── GIVEN DATA

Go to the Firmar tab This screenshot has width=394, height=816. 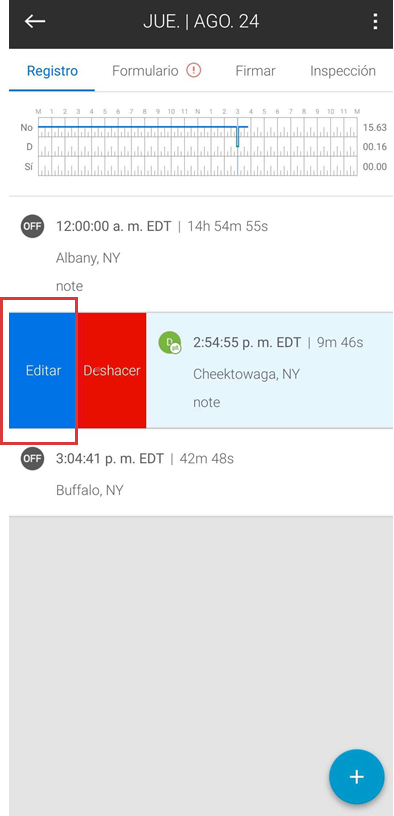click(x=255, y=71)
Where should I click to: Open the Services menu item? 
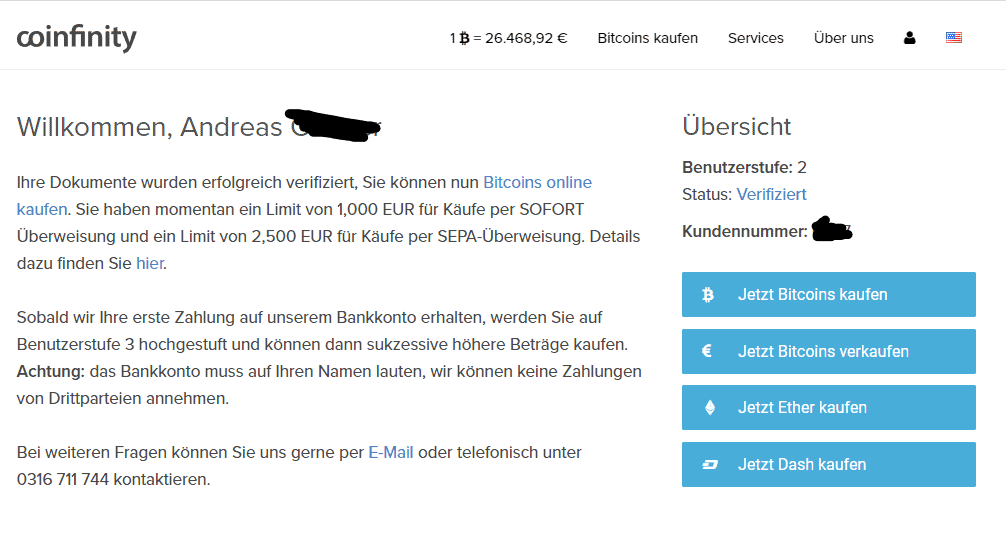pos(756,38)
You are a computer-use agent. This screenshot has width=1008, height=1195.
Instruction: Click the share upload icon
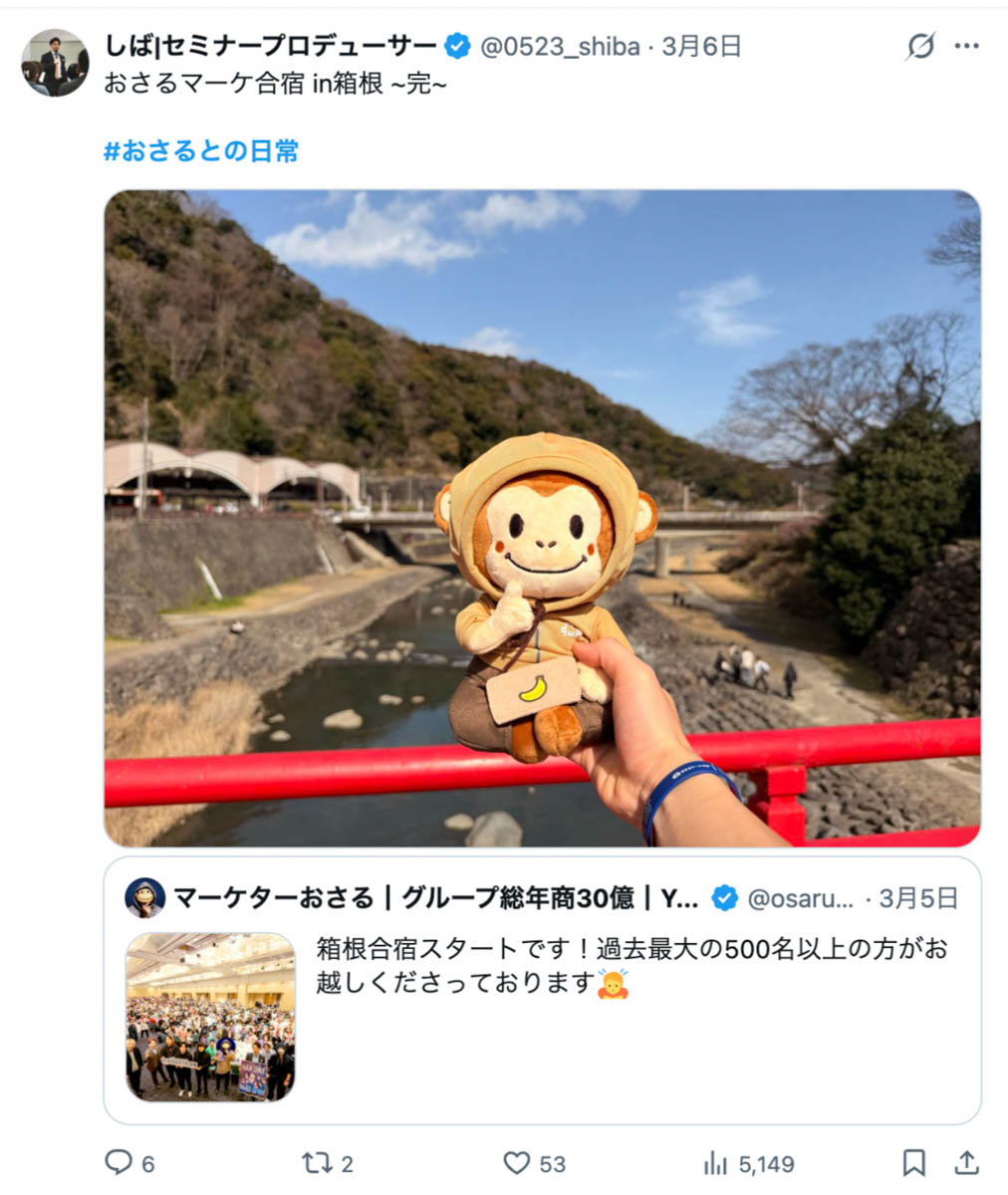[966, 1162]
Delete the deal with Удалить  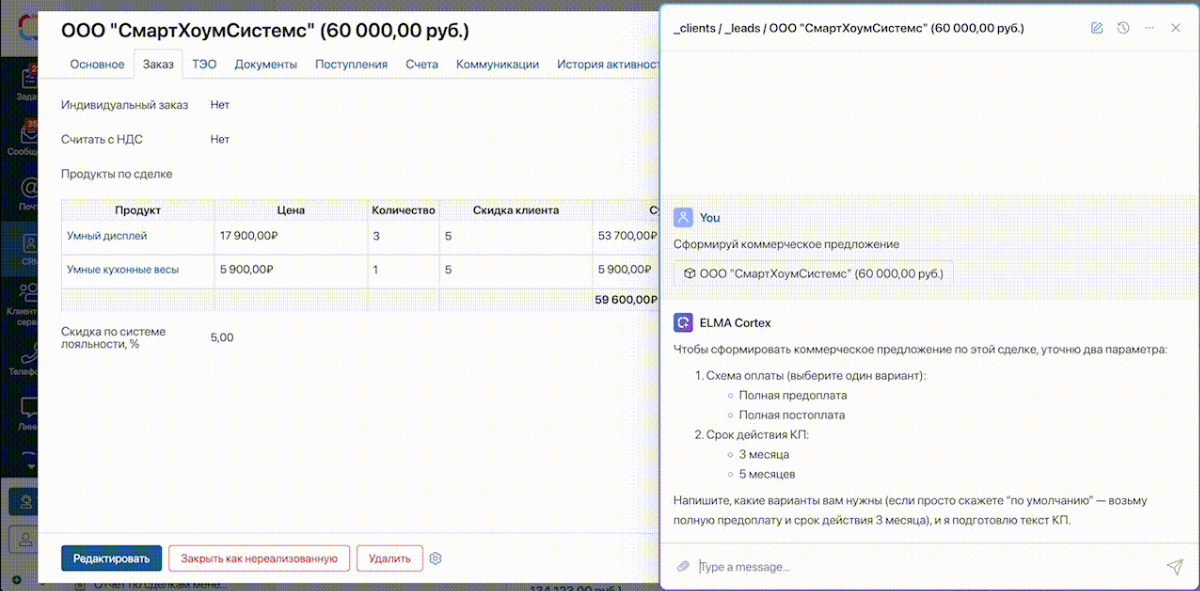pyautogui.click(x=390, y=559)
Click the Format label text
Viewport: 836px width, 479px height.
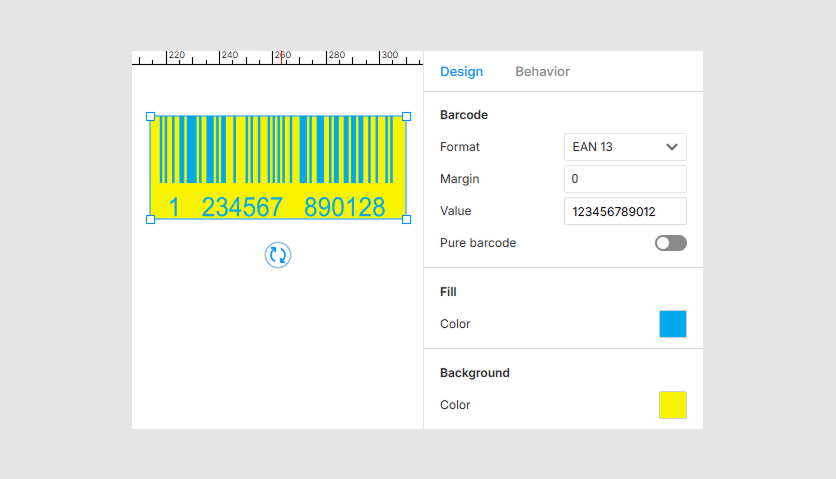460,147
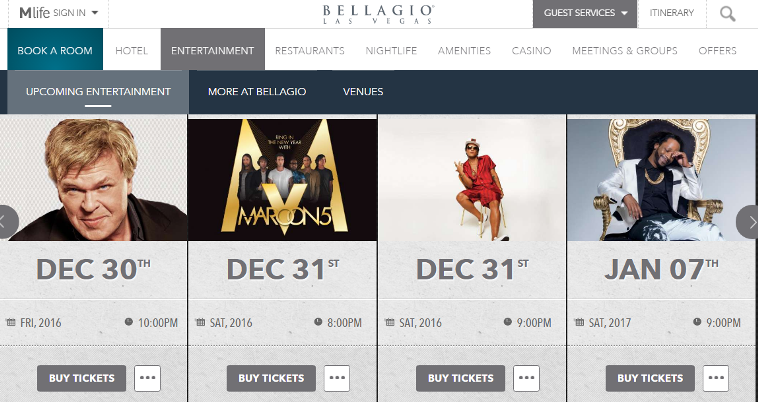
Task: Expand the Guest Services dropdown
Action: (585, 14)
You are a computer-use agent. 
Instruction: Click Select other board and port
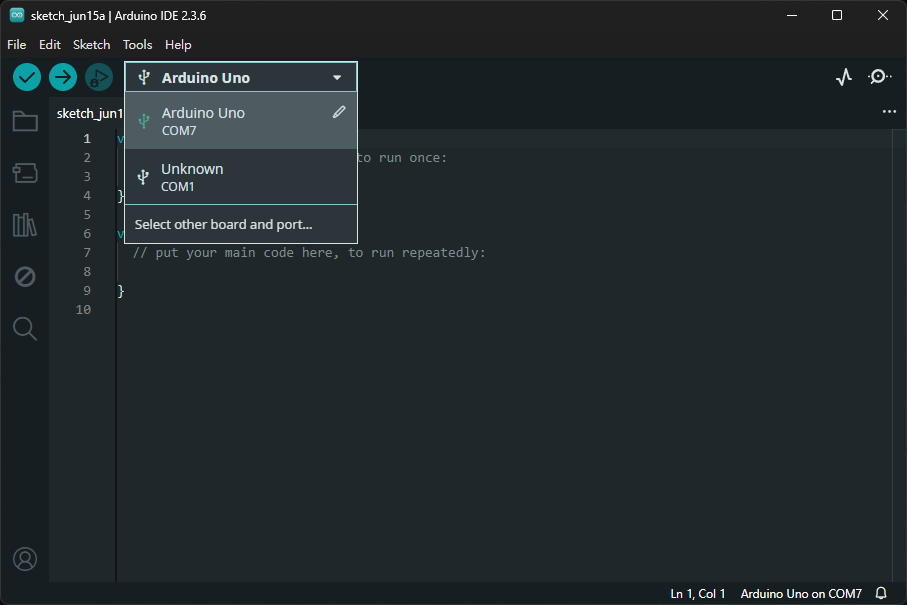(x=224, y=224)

────

# [TASK DETAILS]
Retype the records above exactly, starting at the line that contains "Viewport: 836px width, 479px height." and going through the last line, and leave out any pictures.

# [WRITTEN RESPONSE]
Viewport: 836px width, 479px height.
460,147
Task: Expand the Guest Services dropdown
Action: (585, 14)
You are a computer-use agent. 
Instruction: Click Select other board and port
(x=224, y=224)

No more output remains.